→ HOW TO COMPLETE THIS TASK:
All of the data below needs to be set down again, exactly as shown.

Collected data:
_ _ _ _
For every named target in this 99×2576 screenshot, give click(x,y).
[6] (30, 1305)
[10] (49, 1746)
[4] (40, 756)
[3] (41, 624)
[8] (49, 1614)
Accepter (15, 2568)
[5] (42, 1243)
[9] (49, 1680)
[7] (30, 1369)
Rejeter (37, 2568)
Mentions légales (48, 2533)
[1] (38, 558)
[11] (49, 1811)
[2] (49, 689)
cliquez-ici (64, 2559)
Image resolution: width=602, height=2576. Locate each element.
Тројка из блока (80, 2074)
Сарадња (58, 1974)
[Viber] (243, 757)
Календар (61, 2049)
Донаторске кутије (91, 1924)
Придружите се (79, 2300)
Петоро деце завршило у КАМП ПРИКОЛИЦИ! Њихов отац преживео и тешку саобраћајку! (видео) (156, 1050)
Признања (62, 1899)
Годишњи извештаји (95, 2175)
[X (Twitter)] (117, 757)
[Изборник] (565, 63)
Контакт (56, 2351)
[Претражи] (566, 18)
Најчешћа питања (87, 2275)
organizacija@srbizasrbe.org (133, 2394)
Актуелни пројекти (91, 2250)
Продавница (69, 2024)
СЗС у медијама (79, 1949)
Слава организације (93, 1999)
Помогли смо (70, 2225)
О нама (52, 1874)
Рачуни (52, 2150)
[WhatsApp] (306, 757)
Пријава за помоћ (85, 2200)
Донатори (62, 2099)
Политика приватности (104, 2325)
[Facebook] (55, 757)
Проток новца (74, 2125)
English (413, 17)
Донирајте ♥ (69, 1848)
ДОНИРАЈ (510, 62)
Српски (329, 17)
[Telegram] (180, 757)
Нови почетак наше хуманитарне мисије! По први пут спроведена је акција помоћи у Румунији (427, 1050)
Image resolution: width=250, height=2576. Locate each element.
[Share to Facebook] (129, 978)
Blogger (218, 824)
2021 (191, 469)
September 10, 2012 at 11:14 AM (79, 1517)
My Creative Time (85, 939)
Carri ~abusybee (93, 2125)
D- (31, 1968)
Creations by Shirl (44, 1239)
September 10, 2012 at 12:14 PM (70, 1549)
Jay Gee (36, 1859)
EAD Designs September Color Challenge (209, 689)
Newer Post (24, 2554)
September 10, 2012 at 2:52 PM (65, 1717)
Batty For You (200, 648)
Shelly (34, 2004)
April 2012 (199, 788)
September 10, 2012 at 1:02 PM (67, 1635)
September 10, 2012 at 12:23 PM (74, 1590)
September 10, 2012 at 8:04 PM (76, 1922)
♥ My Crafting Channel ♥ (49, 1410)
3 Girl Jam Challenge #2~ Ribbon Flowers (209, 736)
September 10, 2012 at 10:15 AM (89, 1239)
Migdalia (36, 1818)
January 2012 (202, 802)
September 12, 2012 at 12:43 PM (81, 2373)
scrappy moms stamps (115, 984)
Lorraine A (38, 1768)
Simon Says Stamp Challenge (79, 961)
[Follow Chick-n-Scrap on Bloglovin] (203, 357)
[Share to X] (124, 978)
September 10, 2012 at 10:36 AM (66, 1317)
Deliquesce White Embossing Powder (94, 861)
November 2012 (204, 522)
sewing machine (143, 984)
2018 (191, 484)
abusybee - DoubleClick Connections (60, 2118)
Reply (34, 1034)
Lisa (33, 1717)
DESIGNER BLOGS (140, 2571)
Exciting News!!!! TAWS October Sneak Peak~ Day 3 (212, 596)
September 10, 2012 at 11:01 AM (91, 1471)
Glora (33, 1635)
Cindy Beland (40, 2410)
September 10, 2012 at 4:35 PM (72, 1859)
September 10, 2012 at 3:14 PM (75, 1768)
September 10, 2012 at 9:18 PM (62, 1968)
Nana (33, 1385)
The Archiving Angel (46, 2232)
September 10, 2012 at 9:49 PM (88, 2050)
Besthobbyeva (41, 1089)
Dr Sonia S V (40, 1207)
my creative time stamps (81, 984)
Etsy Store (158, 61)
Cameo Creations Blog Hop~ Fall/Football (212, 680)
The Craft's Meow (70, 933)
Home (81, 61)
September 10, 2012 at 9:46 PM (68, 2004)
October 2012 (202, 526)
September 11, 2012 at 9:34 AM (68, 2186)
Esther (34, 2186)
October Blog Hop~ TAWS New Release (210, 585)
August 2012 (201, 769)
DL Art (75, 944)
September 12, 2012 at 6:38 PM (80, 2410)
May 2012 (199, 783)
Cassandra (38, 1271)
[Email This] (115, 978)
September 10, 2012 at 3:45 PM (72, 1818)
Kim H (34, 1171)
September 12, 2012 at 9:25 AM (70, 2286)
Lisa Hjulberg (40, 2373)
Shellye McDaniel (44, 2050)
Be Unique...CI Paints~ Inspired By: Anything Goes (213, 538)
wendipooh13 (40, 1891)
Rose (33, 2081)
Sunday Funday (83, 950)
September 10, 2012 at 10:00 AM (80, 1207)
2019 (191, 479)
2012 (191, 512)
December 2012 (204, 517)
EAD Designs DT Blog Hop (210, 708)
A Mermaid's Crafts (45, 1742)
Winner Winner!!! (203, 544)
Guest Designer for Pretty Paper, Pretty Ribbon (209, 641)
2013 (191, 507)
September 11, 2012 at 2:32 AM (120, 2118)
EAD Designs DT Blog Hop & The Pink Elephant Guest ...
_ _ _ _
→ WORKED SOLUTION:
For every named target in this 99×2576 screenshot, give click(x,y).
[6] (30, 1305)
[10] (49, 1746)
[4] (40, 756)
[3] (41, 624)
[8] (49, 1614)
Accepter (15, 2568)
[5] (42, 1243)
[9] (49, 1680)
[7] (30, 1369)
Rejeter (37, 2568)
Mentions légales (48, 2533)
[1] (38, 558)
[11] (49, 1811)
[2] (49, 689)
cliquez-ici (64, 2559)
Image resolution: width=602, height=2576. Locate each element.
Тројка из блока (80, 2074)
Сарадња (58, 1974)
[Viber] (243, 757)
Календар (61, 2049)
Донаторске кутије (91, 1924)
Придружите се (79, 2300)
Петоро деце завршило у КАМП ПРИКОЛИЦИ! Њихов отац преживео и тешку саобраћајку! (видео) (156, 1050)
Признања (62, 1899)
Годишњи извештаји (95, 2175)
[X (Twitter)] (117, 757)
[Изборник] (565, 63)
Контакт (56, 2351)
[Претражи] (566, 18)
Најчешћа питања (87, 2275)
organizacija@srbizasrbe.org (133, 2394)
Актуелни пројекти (91, 2250)
Продавница (69, 2024)
СЗС у медијама (79, 1949)
Слава организације (93, 1999)
Помогли смо (70, 2225)
О нама (52, 1874)
Рачуни (52, 2150)
[WhatsApp] (306, 757)
Пријава за помоћ (85, 2200)
Донатори (62, 2099)
Политика приватности (104, 2325)
[Facebook] (55, 757)
Проток новца (74, 2125)
English (413, 17)
Донирајте ♥ (69, 1848)
ДОНИРАЈ (510, 62)
Српски (329, 17)
[Telegram] (180, 757)
Нови почетак наше хуманитарне мисије! По први пут спроведена је акција помоћи у Румунији (427, 1050)
Image resolution: width=250, height=2576. Locate each element.
[Share to Facebook] (129, 978)
Blogger (218, 824)
2021 (191, 469)
September 10, 2012 at 11:14 AM (79, 1517)
My Creative Time (85, 939)
Carri ~abusybee (93, 2125)
D- (31, 1968)
Creations by Shirl (44, 1239)
September 10, 2012 at 12:14 PM (70, 1549)
Jay Gee (36, 1859)
EAD Designs September Color Challenge (209, 689)
Newer Post (24, 2554)
September 10, 2012 at 2:52 PM (65, 1717)
Batty For You (200, 648)
Shelly (34, 2004)
April 2012 (199, 788)
September 10, 2012 at 1:02 PM (67, 1635)
September 10, 2012 at 12:23 PM (74, 1590)
September 10, 2012 at 8:04 PM (76, 1922)
♥ My Crafting Channel ♥ (49, 1410)
3 Girl Jam Challenge #2~ Ribbon Flowers (209, 736)
September 10, 2012 at 10:15 AM (89, 1239)
Migdalia (36, 1818)
January 2012 (202, 802)
September 12, 2012 at 12:43 PM (81, 2373)
scrappy moms stamps (115, 984)
Lorraine A (38, 1768)
Simon Says Stamp Challenge (79, 961)
[Follow Chick-n-Scrap on Bloglovin] (203, 357)
[Share to X] (124, 978)
September 10, 2012 at 10:36 AM (66, 1317)
Deliquesce White Embossing Powder (94, 861)
November 2012 (204, 522)
sewing machine (143, 984)
2018 (191, 484)
abusybee - DoubleClick Connections (60, 2118)
Reply (34, 1034)
Lisa (33, 1717)
DESIGNER BLOGS (140, 2571)
Exciting News!!!! TAWS October Sneak Peak~ Day 3 (212, 596)
September 10, 2012 at 11:01 AM (91, 1471)
Glora (33, 1635)
Cindy Beland (40, 2410)
September 10, 2012 at 4:35 PM (72, 1859)
September 10, 2012 at 3:14 PM (75, 1768)
September 10, 2012 at 9:18 PM (62, 1968)
Nana (33, 1385)
The Archiving Angel (46, 2232)
September 10, 2012 at 9:49 PM (88, 2050)
Besthobbyeva (41, 1089)
Dr Sonia S V (40, 1207)
my creative time stamps (81, 984)
Etsy Store (158, 61)
Cameo Creations Blog Hop~ Fall/Football (212, 680)
The Craft's Meow (70, 933)
Home (81, 61)
September 10, 2012 at 9:46 PM (68, 2004)
October 2012 (202, 526)
September 11, 2012 at 9:34 AM (68, 2186)
Esther (34, 2186)
October Blog Hop~ TAWS New Release (210, 585)
August 2012 (201, 769)
DL Art (75, 944)
September 12, 2012 at 6:38 PM (80, 2410)
May 2012 (199, 783)
Cassandra (38, 1271)
[Email This] (115, 978)
September 10, 2012 at 3:45 PM (72, 1818)
Kim H (34, 1171)
September 12, 2012 at 9:25 AM (70, 2286)
Lisa Hjulberg (40, 2373)
Shellye McDaniel (44, 2050)
Be Unique...CI Paints~ Inspired By: Anything Goes (213, 538)
wendipooh13 (40, 1891)
Rose (33, 2081)
Sunday Funday (83, 950)
September 10, 2012 at 10:00 AM (80, 1207)
2019 (191, 479)
2012 (191, 512)
December 2012 (204, 517)
EAD Designs DT Blog Hop (210, 708)
A Mermaid's Crafts (45, 1742)
Winner Winner!!! (203, 544)
Guest Designer for Pretty Paper, Pretty Ribbon (209, 641)
2013 (191, 507)
September 11, 2012 at 2:32 AM (120, 2118)
EAD Designs DT Blog Hop & The Pink Elephant Guest ...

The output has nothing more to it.